Stated goal: Pull out every line of the records that contains the word "orange", and treat a difference in letter case as no match.

Data shown:

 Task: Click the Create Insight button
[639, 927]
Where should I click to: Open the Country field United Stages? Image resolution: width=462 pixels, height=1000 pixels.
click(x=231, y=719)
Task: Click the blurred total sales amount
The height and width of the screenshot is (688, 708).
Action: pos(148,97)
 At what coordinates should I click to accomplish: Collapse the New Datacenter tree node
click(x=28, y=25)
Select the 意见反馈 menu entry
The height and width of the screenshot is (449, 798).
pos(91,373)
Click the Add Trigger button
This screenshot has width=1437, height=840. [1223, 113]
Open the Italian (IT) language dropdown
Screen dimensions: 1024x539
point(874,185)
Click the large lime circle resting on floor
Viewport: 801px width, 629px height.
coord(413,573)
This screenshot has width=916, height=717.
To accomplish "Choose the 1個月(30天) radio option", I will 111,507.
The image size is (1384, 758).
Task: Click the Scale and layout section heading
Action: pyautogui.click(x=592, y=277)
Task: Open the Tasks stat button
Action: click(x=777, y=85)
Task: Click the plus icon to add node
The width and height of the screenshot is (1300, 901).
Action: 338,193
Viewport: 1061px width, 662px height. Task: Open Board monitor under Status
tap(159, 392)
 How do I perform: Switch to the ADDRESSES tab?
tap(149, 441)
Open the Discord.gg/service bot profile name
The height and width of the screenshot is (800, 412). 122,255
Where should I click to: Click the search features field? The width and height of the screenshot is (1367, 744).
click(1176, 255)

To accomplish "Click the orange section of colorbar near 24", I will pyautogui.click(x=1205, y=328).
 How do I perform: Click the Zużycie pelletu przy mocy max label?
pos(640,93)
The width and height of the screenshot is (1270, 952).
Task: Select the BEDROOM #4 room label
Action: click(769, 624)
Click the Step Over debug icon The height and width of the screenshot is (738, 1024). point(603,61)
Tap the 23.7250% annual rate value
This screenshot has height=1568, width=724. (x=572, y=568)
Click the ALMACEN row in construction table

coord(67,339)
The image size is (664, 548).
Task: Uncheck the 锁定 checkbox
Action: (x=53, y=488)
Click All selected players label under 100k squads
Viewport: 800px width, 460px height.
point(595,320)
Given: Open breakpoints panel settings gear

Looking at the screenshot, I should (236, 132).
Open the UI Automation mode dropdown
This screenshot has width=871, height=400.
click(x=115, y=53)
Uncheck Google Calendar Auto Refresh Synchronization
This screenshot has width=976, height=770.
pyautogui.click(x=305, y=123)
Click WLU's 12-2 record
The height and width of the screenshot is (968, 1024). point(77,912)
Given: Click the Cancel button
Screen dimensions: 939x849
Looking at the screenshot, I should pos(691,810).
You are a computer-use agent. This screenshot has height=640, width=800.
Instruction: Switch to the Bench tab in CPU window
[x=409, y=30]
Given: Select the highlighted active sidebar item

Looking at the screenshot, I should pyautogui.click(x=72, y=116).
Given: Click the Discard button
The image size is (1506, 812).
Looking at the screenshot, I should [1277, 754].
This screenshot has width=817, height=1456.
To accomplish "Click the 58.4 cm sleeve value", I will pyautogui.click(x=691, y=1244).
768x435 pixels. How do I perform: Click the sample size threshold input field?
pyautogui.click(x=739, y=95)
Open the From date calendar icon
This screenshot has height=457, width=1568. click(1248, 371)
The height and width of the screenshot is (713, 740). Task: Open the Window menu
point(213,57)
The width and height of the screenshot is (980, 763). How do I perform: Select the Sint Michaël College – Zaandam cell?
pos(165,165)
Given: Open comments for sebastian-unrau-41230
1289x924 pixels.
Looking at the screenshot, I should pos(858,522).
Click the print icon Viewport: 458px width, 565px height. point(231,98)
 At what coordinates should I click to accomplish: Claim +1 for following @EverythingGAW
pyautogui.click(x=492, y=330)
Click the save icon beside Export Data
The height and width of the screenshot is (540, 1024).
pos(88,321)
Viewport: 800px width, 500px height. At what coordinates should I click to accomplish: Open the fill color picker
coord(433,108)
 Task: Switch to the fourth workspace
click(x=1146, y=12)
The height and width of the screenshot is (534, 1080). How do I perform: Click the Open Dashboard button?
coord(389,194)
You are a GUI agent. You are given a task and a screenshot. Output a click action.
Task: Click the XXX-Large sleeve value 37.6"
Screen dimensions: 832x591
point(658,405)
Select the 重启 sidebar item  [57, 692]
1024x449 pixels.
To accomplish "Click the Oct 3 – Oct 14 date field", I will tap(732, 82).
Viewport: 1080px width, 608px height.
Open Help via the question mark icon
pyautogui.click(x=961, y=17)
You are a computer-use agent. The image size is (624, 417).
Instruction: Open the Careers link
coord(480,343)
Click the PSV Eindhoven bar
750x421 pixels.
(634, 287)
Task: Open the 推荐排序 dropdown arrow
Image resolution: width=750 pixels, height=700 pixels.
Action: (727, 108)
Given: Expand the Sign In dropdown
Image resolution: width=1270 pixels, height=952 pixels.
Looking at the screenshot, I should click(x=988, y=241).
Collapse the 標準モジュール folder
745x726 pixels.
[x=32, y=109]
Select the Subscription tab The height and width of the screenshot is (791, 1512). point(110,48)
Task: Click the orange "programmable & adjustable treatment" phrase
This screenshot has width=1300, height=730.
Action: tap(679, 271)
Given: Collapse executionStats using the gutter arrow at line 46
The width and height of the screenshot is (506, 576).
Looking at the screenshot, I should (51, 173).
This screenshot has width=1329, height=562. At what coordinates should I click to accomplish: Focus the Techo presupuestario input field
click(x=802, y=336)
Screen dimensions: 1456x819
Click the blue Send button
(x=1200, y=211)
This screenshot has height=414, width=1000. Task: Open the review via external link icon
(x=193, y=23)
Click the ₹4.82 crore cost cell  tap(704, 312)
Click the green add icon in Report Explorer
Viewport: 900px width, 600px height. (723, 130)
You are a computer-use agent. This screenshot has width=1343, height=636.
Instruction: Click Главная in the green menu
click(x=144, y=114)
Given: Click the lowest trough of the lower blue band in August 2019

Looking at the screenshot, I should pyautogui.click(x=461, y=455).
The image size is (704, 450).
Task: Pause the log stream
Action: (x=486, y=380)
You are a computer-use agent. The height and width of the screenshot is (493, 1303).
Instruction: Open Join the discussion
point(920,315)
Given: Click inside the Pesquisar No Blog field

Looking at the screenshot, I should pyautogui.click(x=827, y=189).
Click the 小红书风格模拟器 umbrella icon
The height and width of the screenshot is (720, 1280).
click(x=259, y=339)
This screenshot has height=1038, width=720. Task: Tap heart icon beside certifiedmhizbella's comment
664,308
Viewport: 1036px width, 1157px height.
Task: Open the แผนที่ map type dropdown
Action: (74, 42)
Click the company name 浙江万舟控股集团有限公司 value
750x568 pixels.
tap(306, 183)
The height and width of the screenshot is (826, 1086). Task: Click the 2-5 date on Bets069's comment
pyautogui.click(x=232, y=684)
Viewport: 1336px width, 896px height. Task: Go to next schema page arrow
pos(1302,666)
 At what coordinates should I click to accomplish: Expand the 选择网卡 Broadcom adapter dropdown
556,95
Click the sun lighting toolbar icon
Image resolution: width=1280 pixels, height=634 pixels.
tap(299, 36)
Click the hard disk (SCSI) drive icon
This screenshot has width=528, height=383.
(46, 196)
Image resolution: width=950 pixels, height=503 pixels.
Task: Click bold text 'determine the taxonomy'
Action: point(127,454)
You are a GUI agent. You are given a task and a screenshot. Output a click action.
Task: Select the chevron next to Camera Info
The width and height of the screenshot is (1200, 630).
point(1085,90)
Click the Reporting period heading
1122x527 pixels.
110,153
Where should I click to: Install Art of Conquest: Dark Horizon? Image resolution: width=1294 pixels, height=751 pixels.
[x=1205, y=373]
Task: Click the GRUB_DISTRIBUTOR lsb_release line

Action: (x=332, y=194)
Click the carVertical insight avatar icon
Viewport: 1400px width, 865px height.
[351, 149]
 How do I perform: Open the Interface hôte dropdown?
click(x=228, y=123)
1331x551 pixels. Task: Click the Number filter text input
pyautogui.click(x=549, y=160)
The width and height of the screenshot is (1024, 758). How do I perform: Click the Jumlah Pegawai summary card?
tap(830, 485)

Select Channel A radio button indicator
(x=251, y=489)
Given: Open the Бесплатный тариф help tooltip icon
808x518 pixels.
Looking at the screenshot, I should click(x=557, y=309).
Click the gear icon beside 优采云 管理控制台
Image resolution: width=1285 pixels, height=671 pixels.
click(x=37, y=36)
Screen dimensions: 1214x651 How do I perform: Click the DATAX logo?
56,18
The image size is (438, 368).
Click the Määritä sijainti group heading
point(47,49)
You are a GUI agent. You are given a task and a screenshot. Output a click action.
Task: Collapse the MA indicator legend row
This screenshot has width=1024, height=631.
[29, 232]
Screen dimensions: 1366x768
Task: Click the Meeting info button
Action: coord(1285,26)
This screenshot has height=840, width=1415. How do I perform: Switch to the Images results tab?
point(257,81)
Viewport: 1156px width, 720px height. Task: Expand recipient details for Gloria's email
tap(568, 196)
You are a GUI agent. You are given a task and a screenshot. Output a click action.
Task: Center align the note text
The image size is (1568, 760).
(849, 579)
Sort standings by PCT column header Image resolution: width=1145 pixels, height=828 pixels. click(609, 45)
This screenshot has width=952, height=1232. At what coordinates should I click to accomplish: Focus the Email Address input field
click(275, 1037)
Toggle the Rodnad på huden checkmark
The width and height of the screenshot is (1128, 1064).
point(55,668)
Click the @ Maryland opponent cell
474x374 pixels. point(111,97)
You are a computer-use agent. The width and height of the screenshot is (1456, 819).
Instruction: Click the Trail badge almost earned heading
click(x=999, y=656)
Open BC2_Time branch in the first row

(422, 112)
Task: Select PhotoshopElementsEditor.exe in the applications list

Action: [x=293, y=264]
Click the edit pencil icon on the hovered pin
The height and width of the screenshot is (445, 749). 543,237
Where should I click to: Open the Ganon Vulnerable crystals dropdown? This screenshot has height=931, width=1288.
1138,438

Finished answer:
To accomplish "Click the orange section of colorbar near 24", I will pyautogui.click(x=1205, y=328).
Task: Click the orange "programmable & adjustable treatment" phrase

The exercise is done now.